• _GIVEN TEXT_
────

August 01, 2025
Addis Insight
Telebirr Lent 13.2 Billion Birr in One Year—but Borrowers Say They’re Paying the Price
Telebirr recently announced it has disbursed more than 25.8 billion ETB in digital microloans to over 11.9 million customers since its 2021 launch. Developed by Ethio Telecom in partnership with Dashen Bank, the Commercial Bank of Ethiopia, and Sinqe Bank, the platform has also mobilized 24.6 billion ETB in digital savings from 3.9 million users over the same period. In the just-concluded fiscal year alone, 6.88 million customers took out loans totaling 13.2 billion ETB, while 1.77 million deposited a combined 11.2 billion ETB in savings.
The platform aims to bridge the gap in access to traditional banking services, enabling users to easily access digital finance and mobile money through self-service tools, nearby agents, and service centers across the country—advancing Ethiopia’s shift toward a cashless society.

────

• _SHORT PROBLEM_
How would you render this sentence from the Telebirr article above in Spanish: "Telebirr recently announced it has disbursed more than 25.8 billion ETB in digital microloans to over 11.9 million customers since its 2021 launch."

────

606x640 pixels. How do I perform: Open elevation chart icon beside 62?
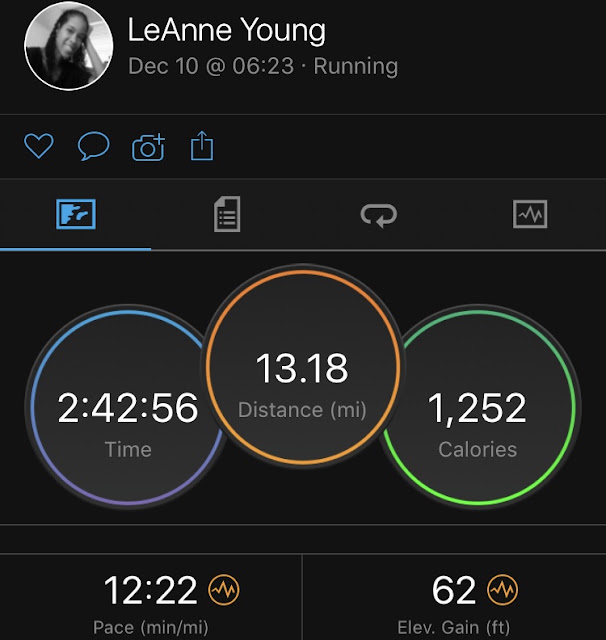[x=502, y=590]
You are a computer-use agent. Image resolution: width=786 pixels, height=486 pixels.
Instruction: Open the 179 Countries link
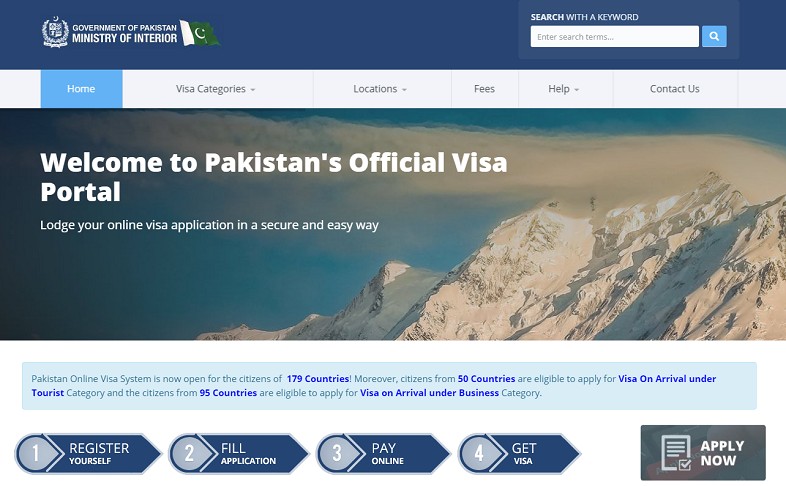click(x=317, y=379)
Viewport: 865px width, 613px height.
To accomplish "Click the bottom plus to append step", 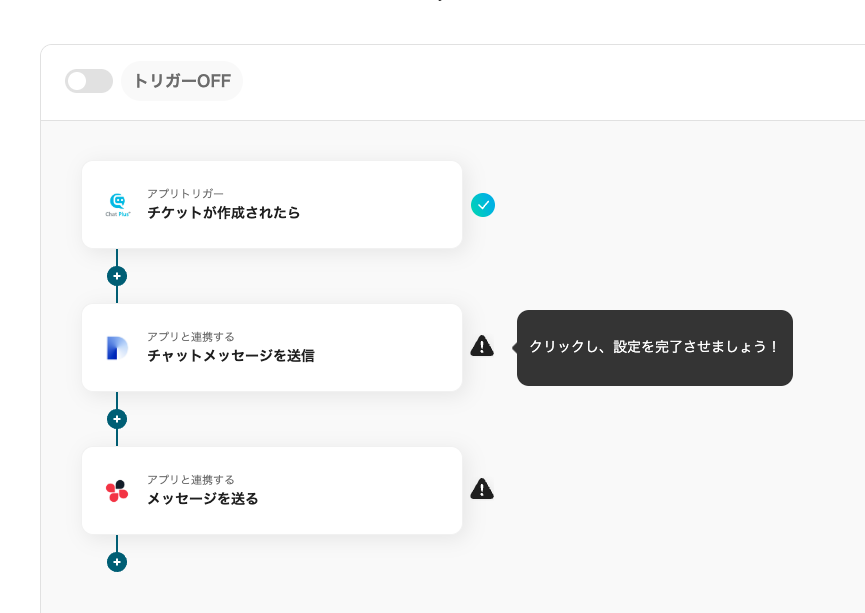I will [117, 562].
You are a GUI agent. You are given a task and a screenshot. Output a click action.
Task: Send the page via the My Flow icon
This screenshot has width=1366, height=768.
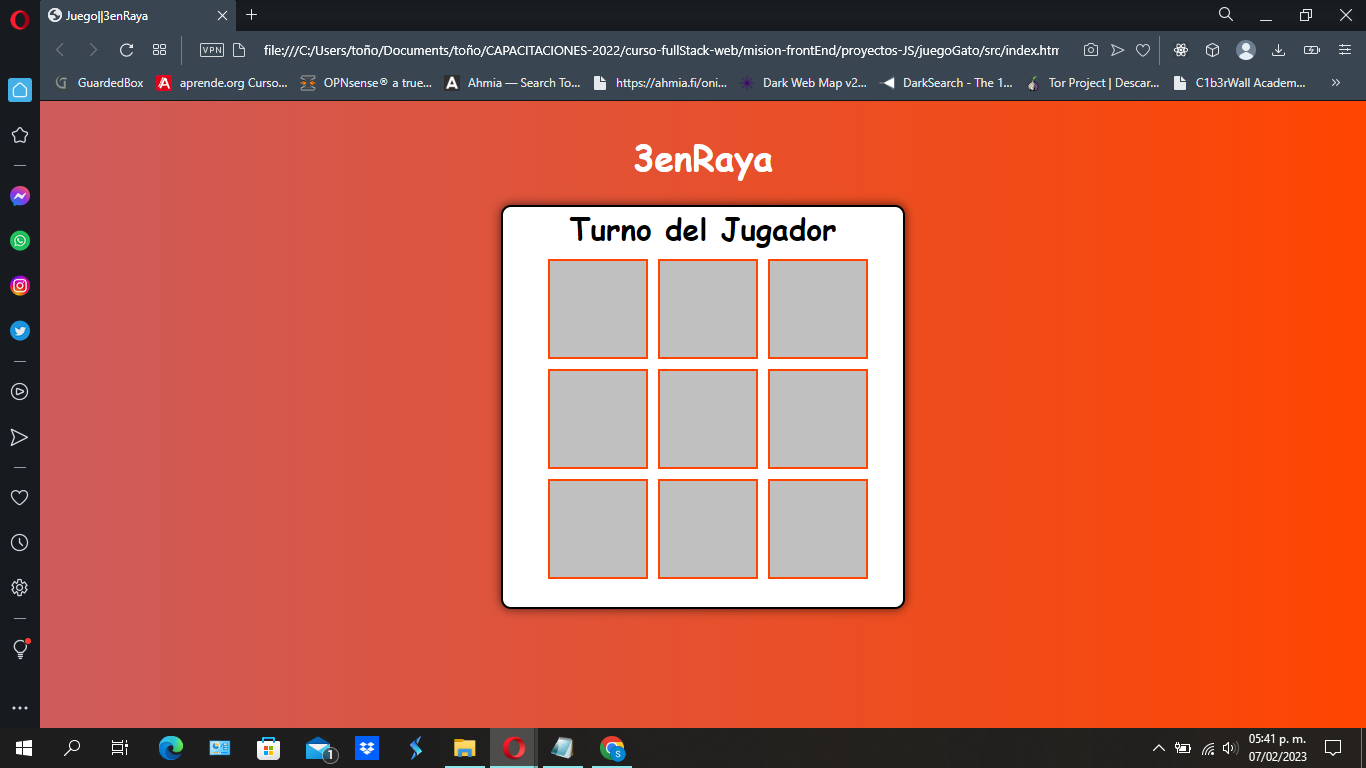[x=1118, y=49]
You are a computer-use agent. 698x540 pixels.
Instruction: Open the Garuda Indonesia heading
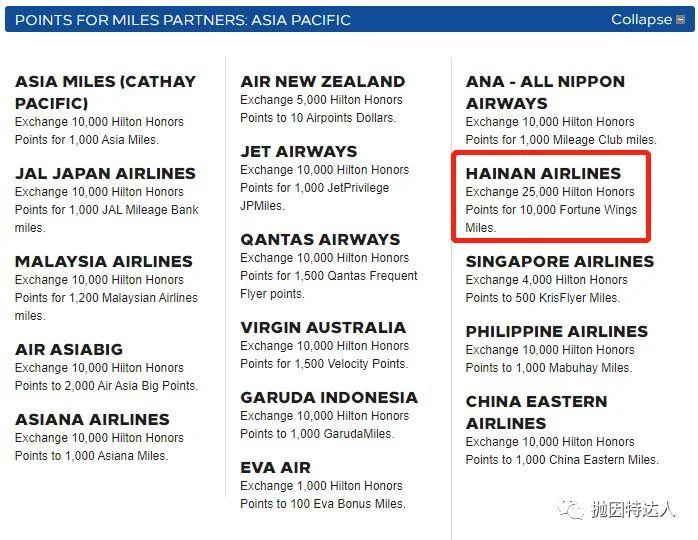pos(329,398)
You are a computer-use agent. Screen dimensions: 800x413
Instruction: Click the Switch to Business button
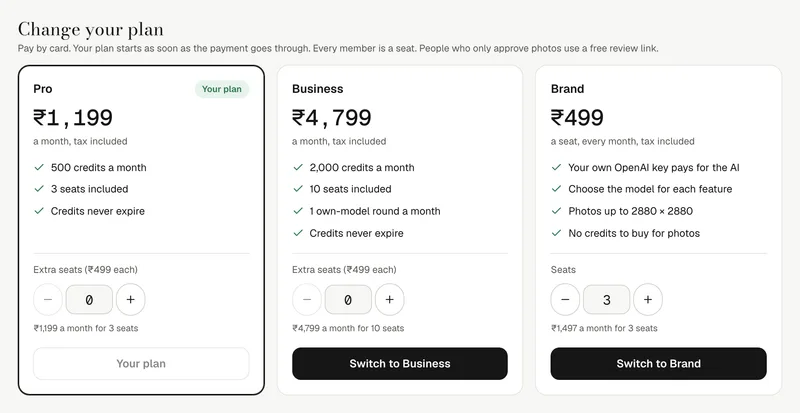coord(400,363)
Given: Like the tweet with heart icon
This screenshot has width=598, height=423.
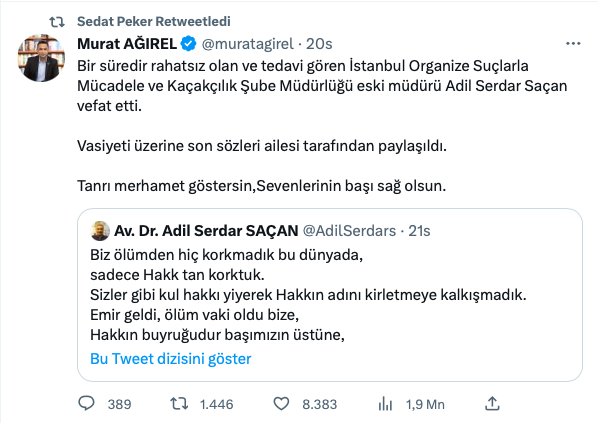Looking at the screenshot, I should point(281,404).
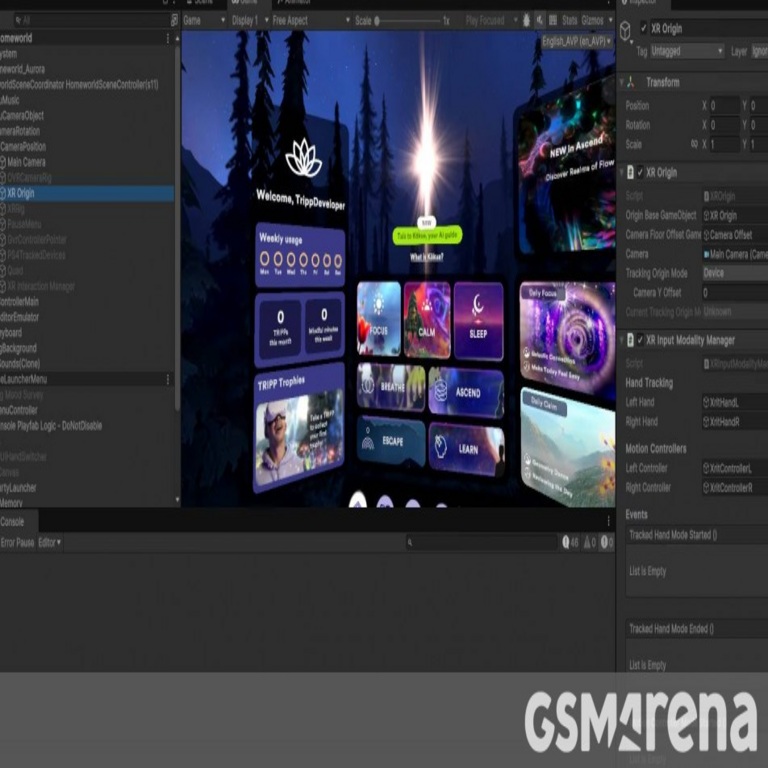Click the Stats button in Game view
The image size is (768, 768).
(569, 20)
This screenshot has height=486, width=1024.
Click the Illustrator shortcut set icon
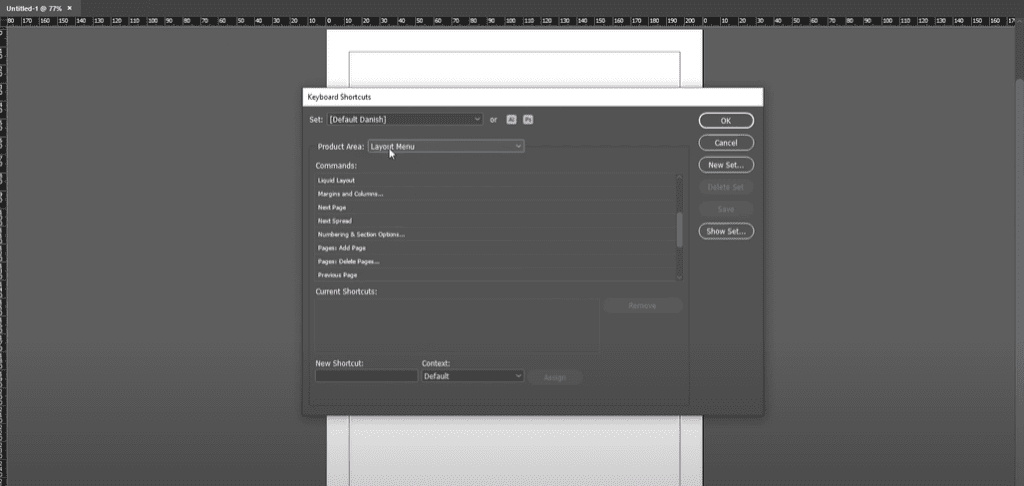coord(511,119)
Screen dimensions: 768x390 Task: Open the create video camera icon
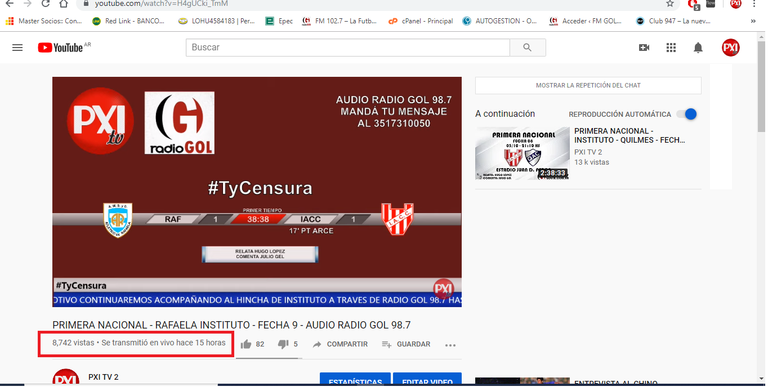click(644, 48)
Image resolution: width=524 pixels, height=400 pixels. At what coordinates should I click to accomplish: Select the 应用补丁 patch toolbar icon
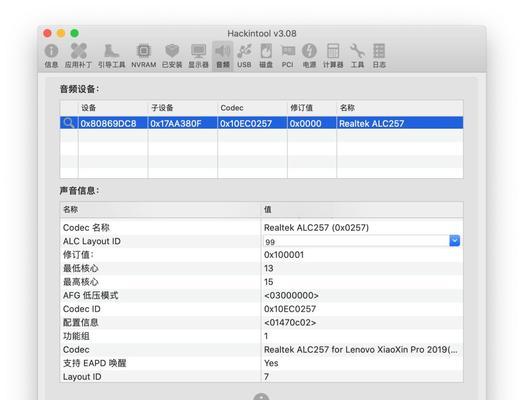pyautogui.click(x=78, y=55)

────

• _REPLY TO THE TASK_
Telebirr anunció recientemente que ha desembolsado más de 25.800 millones de ETB en microcréditos digitales a más de 11,9 millones de clientes desde su lanzamiento en 2021.